Saved entries
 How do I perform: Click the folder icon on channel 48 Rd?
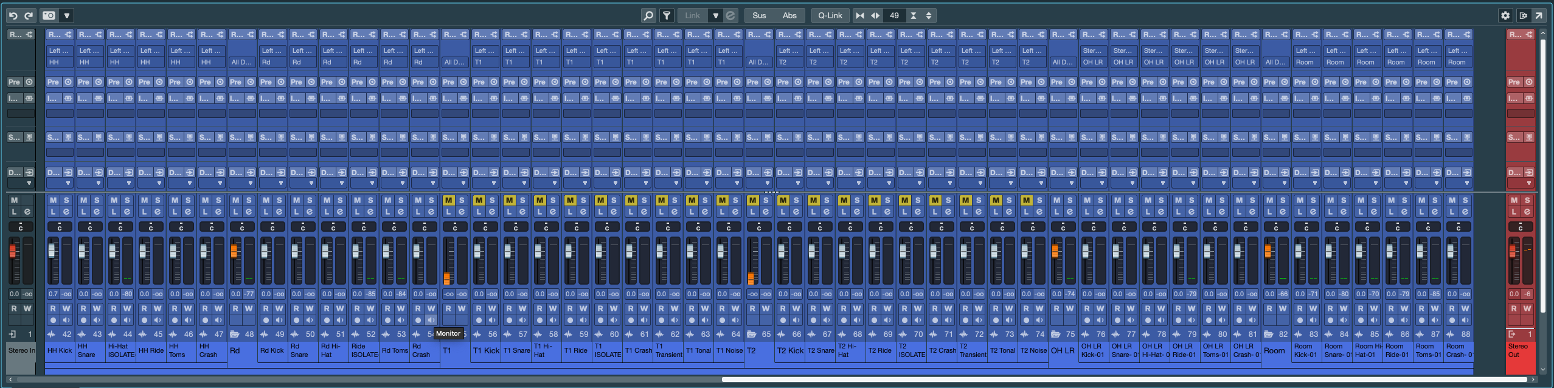[235, 334]
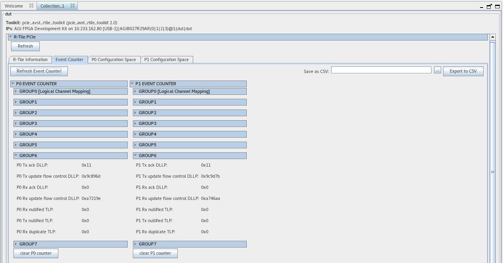
Task: Collapse GROUP6 under P1 event counter
Action: (x=135, y=155)
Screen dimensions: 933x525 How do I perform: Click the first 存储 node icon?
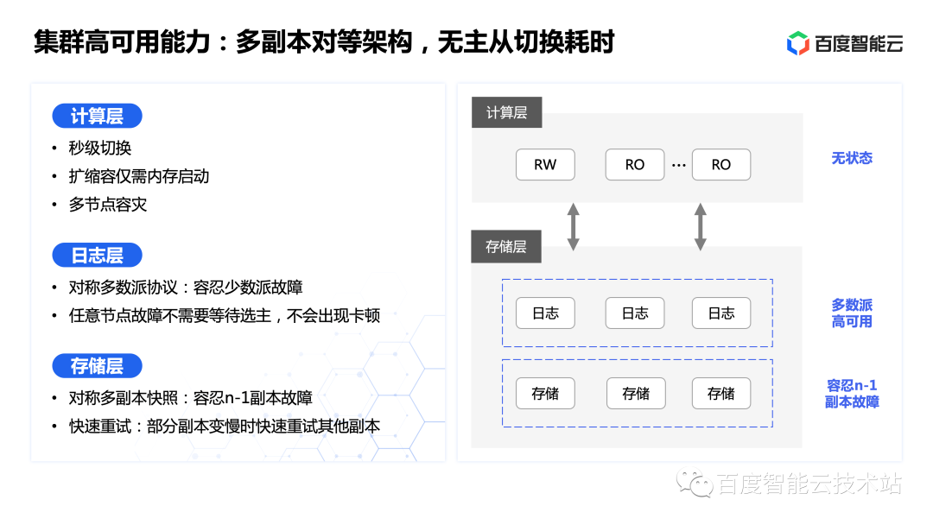pyautogui.click(x=545, y=393)
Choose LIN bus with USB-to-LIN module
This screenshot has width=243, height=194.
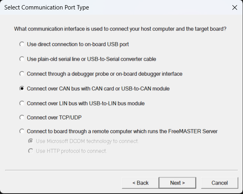tap(22, 103)
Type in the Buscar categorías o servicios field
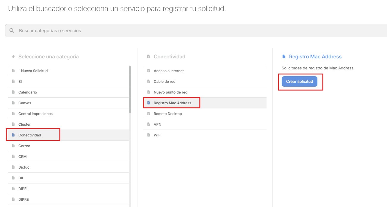 click(178, 31)
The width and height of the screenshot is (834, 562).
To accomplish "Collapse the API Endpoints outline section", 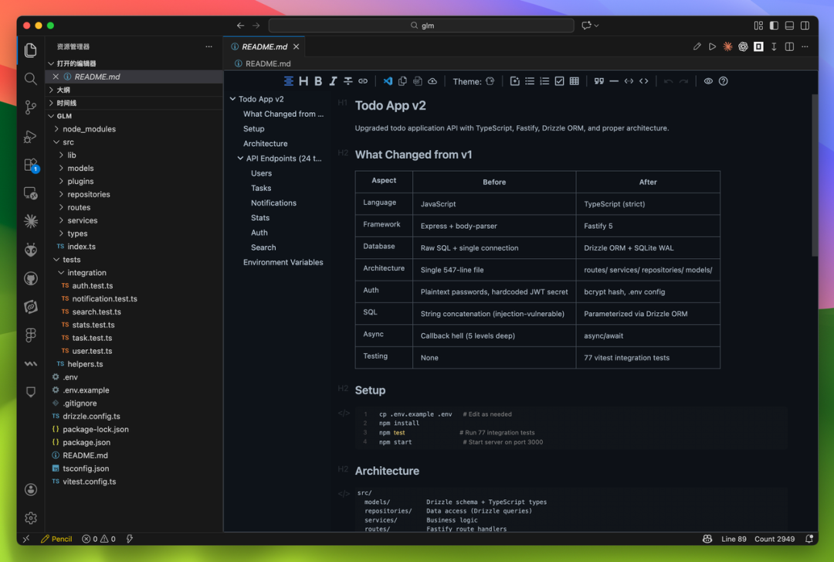I will 240,158.
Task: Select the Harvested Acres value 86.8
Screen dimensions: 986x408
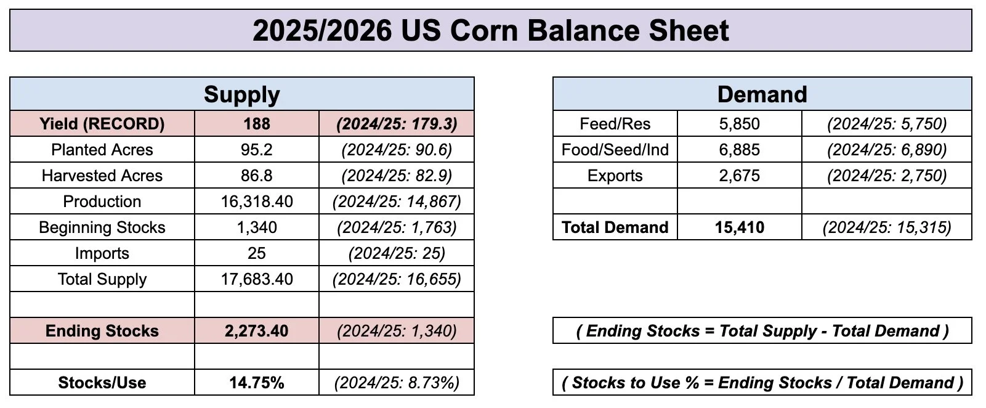Action: [x=257, y=176]
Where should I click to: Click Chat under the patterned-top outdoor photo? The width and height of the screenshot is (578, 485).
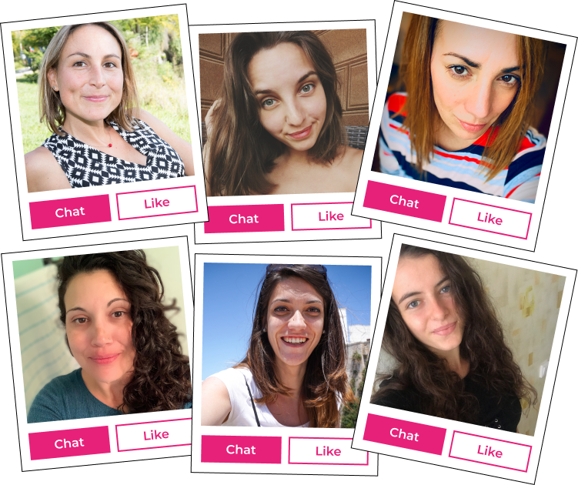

=== TASK BRIEF ===
Copy nothing outside the span: please output the lines from the one with "Task: Select the Harvested Acres value 86.8" through the end of the entries above, and skip the pictures.

=== ANSWER FOR THIS EXERCISE ===
Task: Select the Harvested Acres value 86.8
Screen dimensions: 986x408
Action: [x=257, y=176]
Where should I click to: Click Chat under the patterned-top outdoor photo? The width and height of the screenshot is (578, 485).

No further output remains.